There is little to no discernible pattern in our residual plot, we can conclude that our model is linear.

Normality of Residual

hist(lm_admission_back$residuals)

plot(density(lm_admission_back$residuals))

shapiro.test(lm_admission_back$residuals)

## 
##  Shapiro-Wilk normality test
## 
## data:  lm_admission_back$residuals
## W = 0.93567, p-value = 0.000000000003987

With p-value < 0.05, we can conclude that our residuals are not normally distributed.

Homoscedascity

bptest(lm_admission_back)

## 
##  studentized Breusch-Pagan test
## 
## data:  lm_admission_back
## BP = 22.58, df = 6, p-value = 0.0009502

resact %>% 
  ggplot(aes(fitted, residual)) + 
  geom_point() + 
  geom_hline(aes(yintercept = 0)) + 
  theme(panel.grid = element_blank(), panel.background = element_blank())

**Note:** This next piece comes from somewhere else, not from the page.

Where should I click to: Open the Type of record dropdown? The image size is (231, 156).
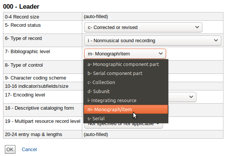coord(152,40)
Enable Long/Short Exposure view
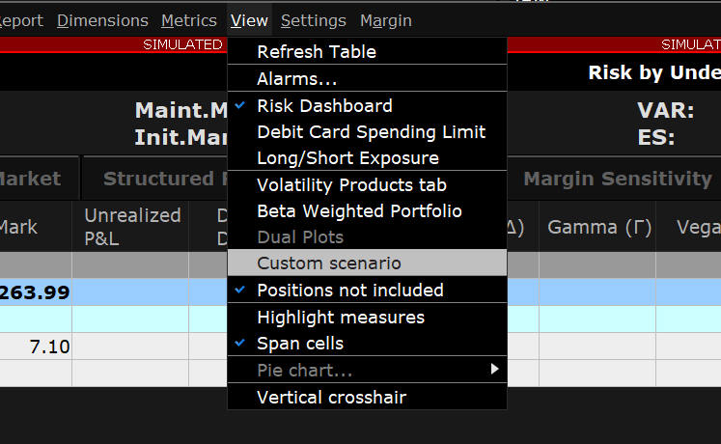Viewport: 721px width, 444px height. tap(347, 158)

With p-value < 0.05, we can conclude that heterocesdasticity is present.

Little to no multicollinearity

vif(lm_admission_back)

##         GRE.Score       TOEFL.Score University.Rating               LOR 
##          4.400360          3.698528          2.133388          1.727872 
##              CGPA          Research 
##          4.483945          1.484216

Using Data Test

lm_admission_test <- lm(data = data_test, formula = Chance.of.Admit ~ GRE.Score + TOEFL.Score + University.Rating + 
    SOP + LOR + CGPA + Research)

MSE(lm_admission_test$fitted.values, data_test$Chance.of.Admit) %>% round(4)

## [1] 0.0045

Conclusion

Variables that are useful to describe the variances in Chance of Admit are GRE Score, TOEFL Score, University Rating, Letter of Recommendation Strength, Undergraduate GPA, Research Experience. Our final model has satisfied the classical assumptions. The R-squared of the model is high, with 83.1% of the variables can explain the variances in the Chance of Admit. The accuracy of the model in predicting the Chance of Admit is measured with MSE, with training data has MSE : 0.0031 and testing data has MSE : 0.0046.

We have already learn how to build a linear regression model and what need to be concerned when building the model.